とい工事は、令和2年・令和4年・令和6年など2級でくり返し問われています。引っかけは大きく2パターンです。
| 年度・級・No. | 問われ方/引っかけ |
|---|---|
| 2級 令和6年前期 No.25 | 下の縦どいを上の縦どいの中に差し込むとした → 上を下の中へ ←①継手の向き |
| 2級 令和4年前期 No.24 | 丸縦どいは下を上の中に差し込むとした → 上を下の中へ ←①継手の向き |
| 2級 令和2年後期 No.27 | 軒どいの両端を集水器に接着剤で固めるとした → 固めず伸縮を逃がす ←②伸縮 |
つまり縦どいの継手は上のといを下のといの中へ差し込み、塩ビは温度伸縮が大きいので軒どいと集水器を接着剤で固めない。差込みの向きと伸縮の逃げの取り違えが誤りです。各行は該当する過去問解説にリンクしています。
混同しやすい用語の整理
軒どいは、屋根の軒先に沿って横に取り付け、雨水を集めるといです。流れ勾配をとって集水器へ導きます。受け金物は600mm間隔が目安です。
たてどいは、集水器から地上へ縦に流すといです。受け金物は900mm間隔が目安で、継手は上のといを下のといの中へ差し込みます。
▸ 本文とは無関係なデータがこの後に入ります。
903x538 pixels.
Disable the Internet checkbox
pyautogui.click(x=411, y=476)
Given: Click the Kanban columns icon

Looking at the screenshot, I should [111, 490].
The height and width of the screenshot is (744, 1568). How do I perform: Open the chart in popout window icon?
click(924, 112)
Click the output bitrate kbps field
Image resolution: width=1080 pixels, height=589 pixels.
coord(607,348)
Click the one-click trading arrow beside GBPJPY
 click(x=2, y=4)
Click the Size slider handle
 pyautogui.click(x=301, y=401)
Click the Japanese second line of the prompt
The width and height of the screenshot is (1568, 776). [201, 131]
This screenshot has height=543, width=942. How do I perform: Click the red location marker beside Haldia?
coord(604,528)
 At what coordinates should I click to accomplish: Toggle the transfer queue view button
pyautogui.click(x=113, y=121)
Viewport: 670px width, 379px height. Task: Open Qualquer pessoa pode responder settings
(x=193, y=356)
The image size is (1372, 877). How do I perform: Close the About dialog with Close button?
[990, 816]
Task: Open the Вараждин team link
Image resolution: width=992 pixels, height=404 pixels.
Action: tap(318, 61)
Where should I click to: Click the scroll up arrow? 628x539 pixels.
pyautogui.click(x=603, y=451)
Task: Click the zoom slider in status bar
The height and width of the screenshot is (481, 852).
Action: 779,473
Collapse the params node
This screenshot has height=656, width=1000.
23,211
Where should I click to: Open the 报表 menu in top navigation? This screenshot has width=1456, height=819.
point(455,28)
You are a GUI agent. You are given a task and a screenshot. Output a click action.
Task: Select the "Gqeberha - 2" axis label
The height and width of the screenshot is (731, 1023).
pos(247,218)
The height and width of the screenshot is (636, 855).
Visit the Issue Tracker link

塩ビどいは温度で伸縮するため、軒どいと集水器は接着剤で固めず、長尺の縦どいにはエキスパンション継手を入れて逃がします。たてどいの継手部品は接着剤で接合しますが、これは伸縮を逃がす箇所とは別で、混同しないようにします。
たてどいの継手は、上のといと下のといのどちらを内側に差し込むか。
上のといを下のといの中へ差し込みます。水は上から下へ流れるので、継目の内側を水が通って外へ漏れません。上下を逆にすると漏れの原因になります。
塩ビ製の軒どいと集水器の接合を、接着剤で固めてよいか。
固めません。塩ビは温度で大きく伸縮するため、集水器で伸縮を逃がします。両端を接着剤で堅固に固めると、伸び縮みの逃げ場がなくなり反りや外れの原因になります。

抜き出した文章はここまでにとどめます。